Ни тогда, ни после Парамоша не мог объяснить того душевного порыва, придавшего ему возле костра не только отваги, но и какой-то старомодной идейной направленности поступков. Откуда-то нахлынуло терпкое желание заступиться за поверженную, издыхающую Подлиповку, не дать заглушить ее слабое дыхание шумами и жестами людей посторонних, случайных, которым наверняка до лампочки… А сам он, словно в каком-то другом, предыдущем своем явлении в мир родился и постоянно проживал в этом медвежьем углу. И вот, при определенном со стороны нажатии на Парамошино самолюбие (миролюбие?), взыграло в нем нечто историческое, непреходящее, нетленное и вместе с тем — изящное в своей незащищенности.
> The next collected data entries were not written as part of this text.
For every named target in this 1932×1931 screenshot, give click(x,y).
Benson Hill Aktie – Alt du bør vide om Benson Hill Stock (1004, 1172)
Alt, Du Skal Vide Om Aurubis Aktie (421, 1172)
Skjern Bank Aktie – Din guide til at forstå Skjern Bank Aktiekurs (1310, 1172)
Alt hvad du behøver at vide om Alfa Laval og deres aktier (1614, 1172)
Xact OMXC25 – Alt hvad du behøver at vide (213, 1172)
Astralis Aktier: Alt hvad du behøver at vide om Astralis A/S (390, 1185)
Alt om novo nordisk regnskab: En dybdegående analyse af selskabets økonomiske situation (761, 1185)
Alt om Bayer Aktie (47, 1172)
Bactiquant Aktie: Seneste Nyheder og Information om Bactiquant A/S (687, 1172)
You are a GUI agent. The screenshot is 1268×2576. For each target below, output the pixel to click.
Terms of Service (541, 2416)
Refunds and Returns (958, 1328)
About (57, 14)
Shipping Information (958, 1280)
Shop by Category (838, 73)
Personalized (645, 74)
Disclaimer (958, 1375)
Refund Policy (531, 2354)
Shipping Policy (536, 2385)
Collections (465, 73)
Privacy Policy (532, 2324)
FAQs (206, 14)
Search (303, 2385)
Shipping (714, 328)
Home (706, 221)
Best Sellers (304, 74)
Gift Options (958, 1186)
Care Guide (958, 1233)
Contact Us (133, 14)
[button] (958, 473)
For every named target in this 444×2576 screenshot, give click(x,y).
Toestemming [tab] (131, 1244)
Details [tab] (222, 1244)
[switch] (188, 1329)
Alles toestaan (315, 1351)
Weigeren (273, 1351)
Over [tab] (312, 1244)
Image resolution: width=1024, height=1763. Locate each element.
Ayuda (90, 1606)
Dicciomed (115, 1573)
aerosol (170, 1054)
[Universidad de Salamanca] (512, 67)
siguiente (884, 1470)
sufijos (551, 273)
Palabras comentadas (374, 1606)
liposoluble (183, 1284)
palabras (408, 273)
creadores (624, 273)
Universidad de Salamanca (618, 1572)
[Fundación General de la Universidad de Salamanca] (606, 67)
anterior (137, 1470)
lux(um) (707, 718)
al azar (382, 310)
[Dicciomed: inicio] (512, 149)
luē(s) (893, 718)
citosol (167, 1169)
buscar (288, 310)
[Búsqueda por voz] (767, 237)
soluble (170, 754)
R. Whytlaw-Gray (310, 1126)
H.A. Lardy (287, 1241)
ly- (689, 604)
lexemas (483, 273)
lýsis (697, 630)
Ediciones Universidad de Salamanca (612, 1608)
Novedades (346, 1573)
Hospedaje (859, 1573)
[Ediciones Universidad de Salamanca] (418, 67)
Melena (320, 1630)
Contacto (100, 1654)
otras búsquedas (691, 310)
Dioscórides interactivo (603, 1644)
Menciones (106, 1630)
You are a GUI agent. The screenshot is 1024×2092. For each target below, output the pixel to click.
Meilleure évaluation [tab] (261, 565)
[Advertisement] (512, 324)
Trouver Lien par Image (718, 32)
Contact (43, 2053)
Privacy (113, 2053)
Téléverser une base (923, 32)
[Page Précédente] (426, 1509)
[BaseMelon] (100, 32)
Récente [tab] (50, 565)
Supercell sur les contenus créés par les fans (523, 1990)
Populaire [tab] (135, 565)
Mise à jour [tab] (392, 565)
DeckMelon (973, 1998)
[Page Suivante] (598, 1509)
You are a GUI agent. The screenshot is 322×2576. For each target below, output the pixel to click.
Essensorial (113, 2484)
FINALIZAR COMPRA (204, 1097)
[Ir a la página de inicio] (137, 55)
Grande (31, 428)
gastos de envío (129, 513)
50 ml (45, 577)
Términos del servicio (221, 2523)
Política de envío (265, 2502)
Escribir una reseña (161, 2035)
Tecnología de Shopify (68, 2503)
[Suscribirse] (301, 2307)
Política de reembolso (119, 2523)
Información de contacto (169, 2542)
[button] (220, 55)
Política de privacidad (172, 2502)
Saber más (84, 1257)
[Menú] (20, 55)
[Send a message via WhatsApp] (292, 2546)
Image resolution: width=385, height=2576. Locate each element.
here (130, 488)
— Нн-нельз-зя… — прошептал Парамоша, схватив чьи-то сушившиеся возле костра штаны и начал хлестать ими по дереву, сбивая огонь. — Нельзя, нельзя, не имеете права, пижоны! Этой яблоне сто лет! Она Достоевского видела!
Двое помоложе, не иначе как по сигналу вожака, бесшумно приблизились к Парамоше, обойдя его с тыла, попридержали за руки, отобрали джинсы, которыми он размахивал.
— Вы что же, Достоевского читали? — усмехнулся вожак, лаская несвежим носовым платком лик Богородицы, проступающий из тьмы веков с иконной доски, изъятой студентами из покинутого дома Софронихи. — Нет, вы только вдумайтесь, мальчики, в какие мы с вами просвещенные времена заехали! В любой, даже необитаемой деревеньке Достоевского читают. О Владимире Соловьеве или Рамачараке толкуют!
Парамоша тем временем, поостыв, решил действовать дипломатичней. Оставив без ответа вопрос о чтении Достоевского, вежливо усмехнулся, протянув над костром в сторону иконы свои не знавшие трудовых мозолей руки и, заинтересованно заблестев глазами, произнес:
— Если не ошибаюсь, «Скорбящая всех радостей»?
Среди «поджигателей» возникло незримое, как дыхание спящего ребенка, шевеление. А надменная, блошиного роста девица, восседавшая для солидности на огромном рюкзаке, уколола Парамошу дефицитным (на всех не хватит!) взглядом маленьких, но отчетливых черных глаз.
Вожак или физрук, во всяком случае этакий хват, будто загулявший кот, метивший всех и каждого лихим своим обхождением, излучавший буйную энергию, словно не перловой каши со шпиком наелся, а по крайней мере урановых котлеток накушался, воззрился на Парамошу, как на замаскированного Конфуция.
— Вы что же, и в иконах сечете… пардон, разбираетесь? — протянул физрук «скорбящую» Парамоше для ознакомления.